## STATED EXERCISE A
Could you return every one of the rows in Block 1 line for line and unchanged, but without the pictures?

## TEXT SEGMENT
↓

This audio was created using Microsoft Azure Speech Services.
If you have thought about switching to LED lighting, you probably already know there are good reasons that applications for this technology continue to grow. LED purchase prices have come down as demand has increased and manufacturing has become more economical; LEDs use less electricity to provide more light, reducing operating costs; they last longer than traditional lighting, which reduces maintenance requirements; and they offer great flexibility because they can be made to be addressable and to offer multicolored output.
As LED lighting becomes more popular in upgrade and retrofit applications, it has become more important than ever for electrical contractors and lighting system designers to understand how LED technology differs from traditional lighting. Having appropriate protection in place to handle common power quality issues, such as overvoltages, is important when making the switch to LEDs to avoid unexpected difficulties. Especially in the case of retrofits and upgrades, added protection might be in order.

↑

## RECORDS FOR PROCESSING
↓

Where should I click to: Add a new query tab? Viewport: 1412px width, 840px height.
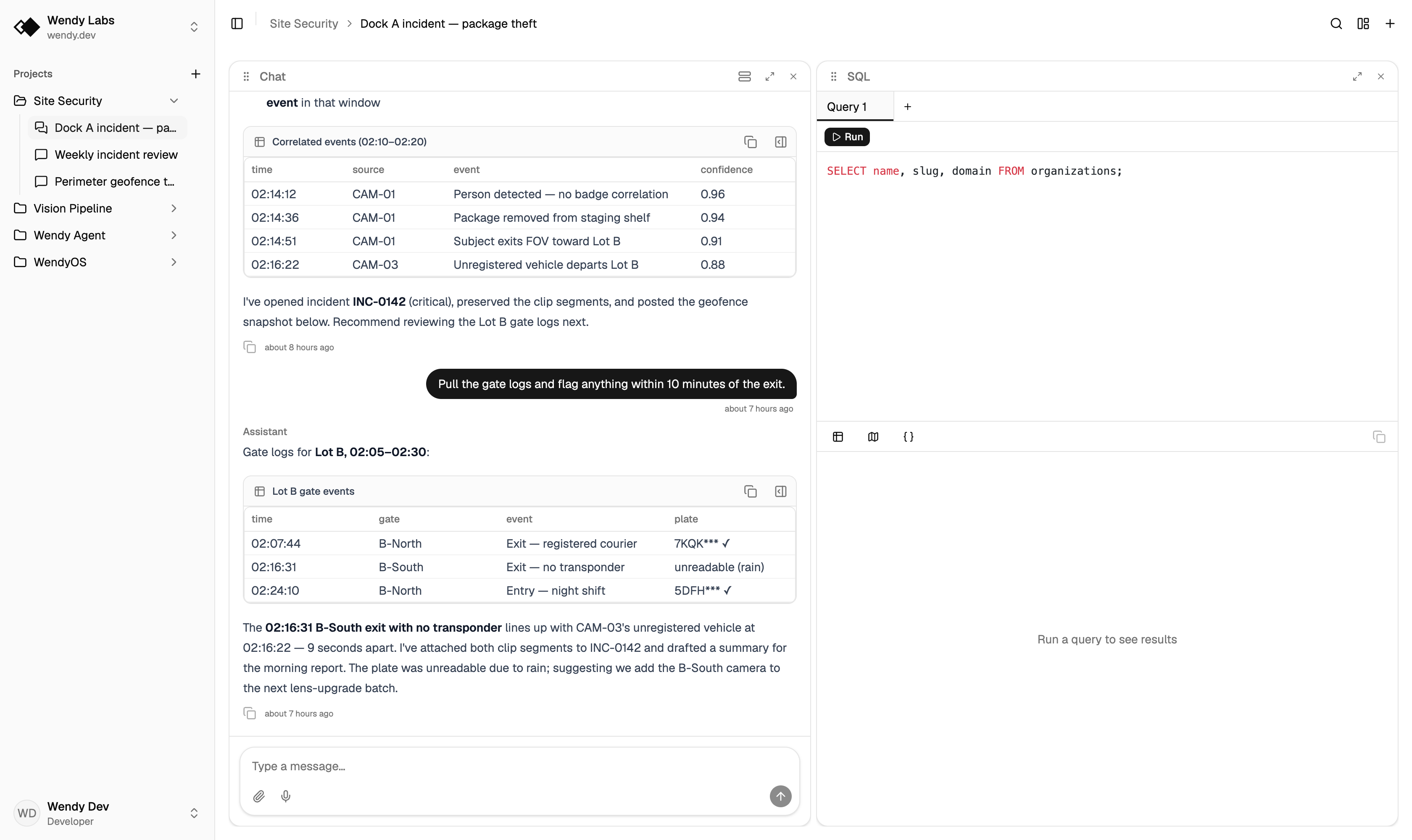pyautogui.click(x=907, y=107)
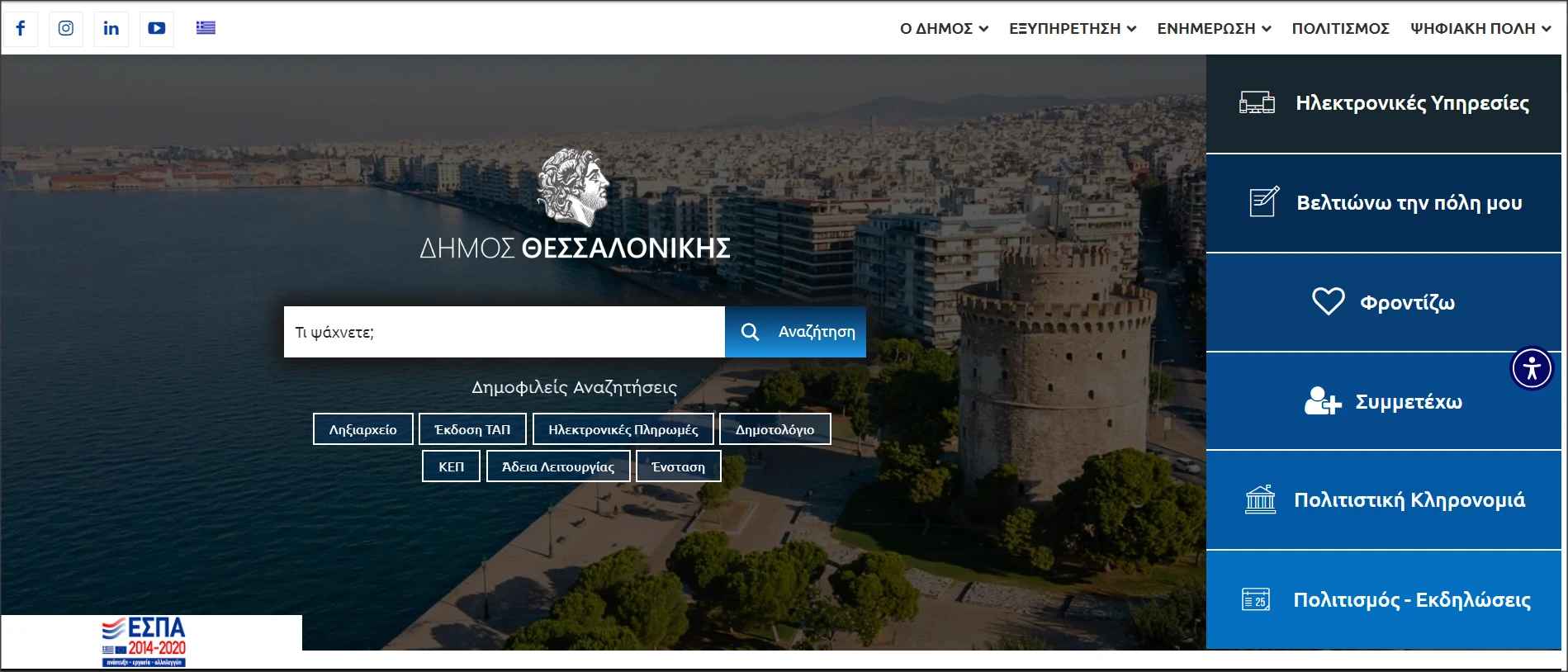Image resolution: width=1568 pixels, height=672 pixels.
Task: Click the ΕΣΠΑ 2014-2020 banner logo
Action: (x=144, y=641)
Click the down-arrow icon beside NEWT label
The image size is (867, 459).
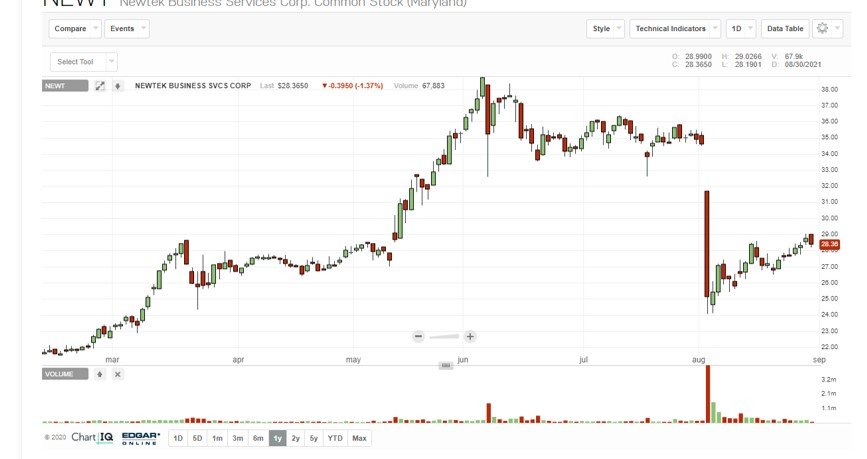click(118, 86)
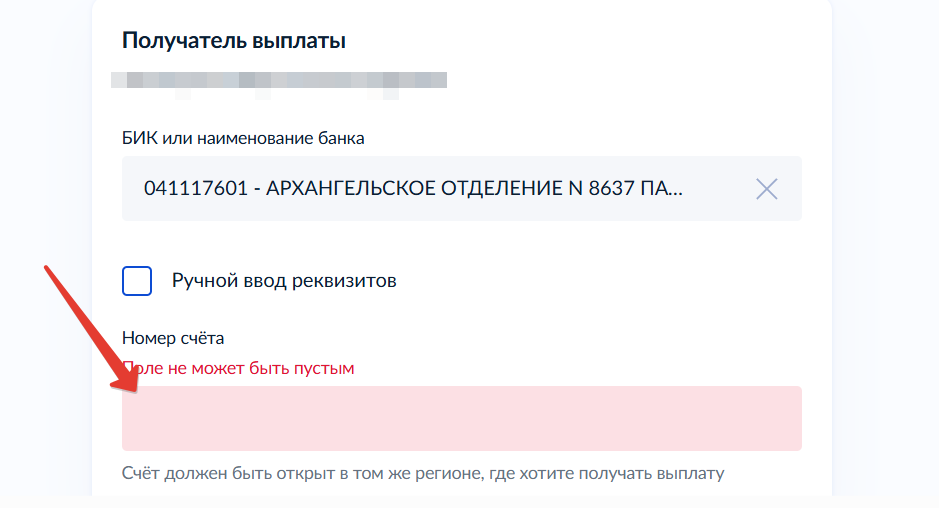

↑

## STATED EXERCISE B
Will you retype the LED lighting text word for word from "As LED lighting" up to and including "be in order."?

## FULL RESPONSE A
Where should I click to: Add a new query tab? Viewport: 1412px width, 840px height.
pyautogui.click(x=907, y=107)
Image resolution: width=1568 pixels, height=672 pixels.
Task: Click the ΕΣΠΑ 2014-2020 banner logo
Action: (x=144, y=641)
Click the down-arrow icon beside NEWT label
The image size is (867, 459).
click(118, 86)

## FULL RESPONSE B
As LED lighting becomes more popular in upgrade and retrofit applications, it has become more important than ever for electrical contractors and lighting system designers to understand how LED technology differs from traditional lighting. Having appropriate protection in place to handle common power quality issues, such as overvoltages, is important when making the switch to LEDs to avoid unexpected difficulties. Especially in the case of retrofits and upgrades, added protection might be in order.